Enquanto a venda de “smartphones” fica estagnada nos mercados tradicionais, o setor continua crescendo vigorosamente na América Latina, uma tendência que deve se manter nos próximos anos, apesar da desaceleração econômica da região – afirmam especialistas consultados pela AFP.

“Muito pouca gente fala da América Latina, mas, se você olhar, os crescimentos do mercado são vertiginosos. Está havendo um processo de digitalização muito importante na região”, disse à AFP o especialista em telecomunicações Ángel García Zaballos, do Banco Interamericano de Desenvolvimento (BID).

Os números confirmam. Segundo o consórcio global de operadoras de telecomunicações GSMA, as conexões móveis com rede 4G aumentaram 121% na região no último ano, passando de 51 milhões em 2015 para 113 milhões em 2016.

E, entre 2010 e 2016, o número de “smartphones” na região passou de 27 milhões a 372 milhões de aparelhos, representando hoje 54% dos celulares em circulação.

“Houve um crescimento impressionante na penetração dos smartphones”, afirmou o diretor para a América Latina da GSMA, Sebastián Cabello, em uma coletiva de imprensa no Congresso Mundial do Celular (MWC), em Barcelona.

Longe da estagnação que vem ocorrendo em mercados mais desenvolvidos, como Europa, Estados Unidos, Japão e Coreia do Sul, as vendas devem continuar em alta até alcançar 551 milhões de “smartphones” em 2020, segundo o consórcio.

Isso também implicará um crescimento dos mercados paralelos, como o de aplicativos, ou de pagamentos móveis. A consultoria IHS Technology calcula que o crescimento desses serviços será de 23% por ano até 2020 na região, muito acima dos 8% estimados mundialmente.

“Há um espaço de crescimento muito significativo. (…) Se as coisas forem bem feitas e o dinamismo do mercado não esfriar, a América Latina poderá ser até 2020 o segundo maior mercado em número de pessoas conectadas”, prevê o diretor-executivo da Associação Interamericana de Empresas de Telecomunicações (ASIET), Pablo Bello.

– Desigualdade digital

Os números escondem, porém, uma série de desafios que devem ser superados. Em primeiro lugar, a melhoria das infraestruturas de rede móvel, que, em muitos casos, não acompanhou o aumento de usuários. Nesse cenário, há riscos de saturação.

“O tráfego de dados cresce exponencialmente, vai em foguete, mas o espectro de frequências radioelétricas [por onde circulam os dados móveis] chega de carroça”, lamentou Cabello.

Embora 90% da população regional disponha de cobertura 3G, apenas 69% têm acesso à conexão de última geração 4G, ou seja, mais de 20 pontos abaixo dos países mais adiantados.

E falta, principalmente, reduzir a desigualdade digital da região. Enquanto em países como Uruguai, Argentina, ou Chile, o número de pessoas com internet móvel ultrapassa 90%, na América Central é de cerca de 50%, segundo dados do GSMA.
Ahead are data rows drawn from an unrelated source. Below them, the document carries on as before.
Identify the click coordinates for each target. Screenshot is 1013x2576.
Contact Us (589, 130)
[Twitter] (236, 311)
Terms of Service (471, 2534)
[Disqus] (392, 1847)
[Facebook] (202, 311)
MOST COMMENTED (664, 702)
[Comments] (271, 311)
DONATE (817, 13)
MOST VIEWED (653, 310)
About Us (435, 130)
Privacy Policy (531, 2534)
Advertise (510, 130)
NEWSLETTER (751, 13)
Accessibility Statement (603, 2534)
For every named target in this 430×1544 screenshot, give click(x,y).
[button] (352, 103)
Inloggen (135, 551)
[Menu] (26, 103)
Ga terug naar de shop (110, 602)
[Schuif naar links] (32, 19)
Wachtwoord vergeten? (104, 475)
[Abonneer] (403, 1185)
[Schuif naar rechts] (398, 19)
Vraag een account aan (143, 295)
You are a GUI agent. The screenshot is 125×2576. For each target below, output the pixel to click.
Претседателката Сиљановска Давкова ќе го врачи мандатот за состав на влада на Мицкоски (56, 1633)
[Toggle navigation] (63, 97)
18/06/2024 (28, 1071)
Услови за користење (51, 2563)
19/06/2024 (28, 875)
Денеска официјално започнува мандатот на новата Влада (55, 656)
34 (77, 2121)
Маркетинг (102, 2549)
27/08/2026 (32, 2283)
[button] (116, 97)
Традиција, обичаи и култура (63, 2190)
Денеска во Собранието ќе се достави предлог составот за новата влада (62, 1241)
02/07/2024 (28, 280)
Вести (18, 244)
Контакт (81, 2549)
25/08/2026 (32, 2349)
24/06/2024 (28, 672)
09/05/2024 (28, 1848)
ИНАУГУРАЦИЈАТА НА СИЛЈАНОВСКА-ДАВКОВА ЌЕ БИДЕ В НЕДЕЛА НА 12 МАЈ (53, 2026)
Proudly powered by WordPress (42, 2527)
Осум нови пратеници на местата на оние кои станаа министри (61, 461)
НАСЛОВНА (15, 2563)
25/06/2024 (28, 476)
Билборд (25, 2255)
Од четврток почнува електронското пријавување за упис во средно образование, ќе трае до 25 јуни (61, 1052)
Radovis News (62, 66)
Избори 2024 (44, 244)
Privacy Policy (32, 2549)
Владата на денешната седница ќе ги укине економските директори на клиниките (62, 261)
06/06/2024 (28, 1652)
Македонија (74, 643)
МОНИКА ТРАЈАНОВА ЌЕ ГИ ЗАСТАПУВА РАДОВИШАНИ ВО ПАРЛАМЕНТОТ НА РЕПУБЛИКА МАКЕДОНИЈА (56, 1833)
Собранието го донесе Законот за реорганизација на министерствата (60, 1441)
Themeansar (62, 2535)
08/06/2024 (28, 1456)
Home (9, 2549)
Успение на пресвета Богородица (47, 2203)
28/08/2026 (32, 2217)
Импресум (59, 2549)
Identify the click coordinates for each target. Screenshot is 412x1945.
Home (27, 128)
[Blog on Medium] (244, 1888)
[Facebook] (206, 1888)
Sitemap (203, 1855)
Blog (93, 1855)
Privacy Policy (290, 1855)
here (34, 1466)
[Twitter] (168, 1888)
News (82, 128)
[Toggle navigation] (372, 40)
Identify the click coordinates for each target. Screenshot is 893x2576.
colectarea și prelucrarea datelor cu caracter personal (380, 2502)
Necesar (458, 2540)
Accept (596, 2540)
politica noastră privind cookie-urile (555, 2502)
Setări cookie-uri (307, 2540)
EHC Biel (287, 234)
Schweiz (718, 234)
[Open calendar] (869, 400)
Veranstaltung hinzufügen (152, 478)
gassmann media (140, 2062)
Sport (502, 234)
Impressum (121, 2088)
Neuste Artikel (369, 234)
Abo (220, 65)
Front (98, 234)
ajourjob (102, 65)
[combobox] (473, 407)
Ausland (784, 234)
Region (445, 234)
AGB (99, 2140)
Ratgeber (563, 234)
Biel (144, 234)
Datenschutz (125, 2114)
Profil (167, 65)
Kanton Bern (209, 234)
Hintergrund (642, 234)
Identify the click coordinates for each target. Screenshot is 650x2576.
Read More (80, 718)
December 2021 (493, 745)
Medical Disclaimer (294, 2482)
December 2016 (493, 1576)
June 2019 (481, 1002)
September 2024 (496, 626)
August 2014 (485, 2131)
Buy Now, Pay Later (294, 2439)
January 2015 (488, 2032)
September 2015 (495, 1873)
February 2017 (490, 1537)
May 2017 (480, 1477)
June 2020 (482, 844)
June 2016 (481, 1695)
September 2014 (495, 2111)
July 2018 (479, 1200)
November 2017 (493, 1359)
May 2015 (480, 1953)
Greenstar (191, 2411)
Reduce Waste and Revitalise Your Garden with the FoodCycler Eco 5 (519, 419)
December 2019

“A região é super heterogênea”, ressaltou Antonio García.

Segundo ele, ainda há três desigualdades digitais: entre o continente e os países mais desenvolvidos; entre os próprios países latino-americanos; e entre a população urbana e a população rural.

“Nas zonas rurais, a população tem uma conexão ruim, de baixa qualidade, cara em termos de acessibilidade e que não sabem como utilizar”, explicou García Zaballos.

Para Pablo Bello, a alfabetização digital da população também deve desempenhar um papel muito relevante no futuro da região para “usar essa conectividade de maneira produtiva”, e não com fins de entretenimento, como se utiliza majoritariamente hoje.

“Está em jogo o futuro econômico. A América Latina não se industrializou e provavelmente não o fará mais. As tecnologias da informação serão essenciais na confecção do futuro e, por isso, é indispensável acabar com a desigualdade digital”, defendeu.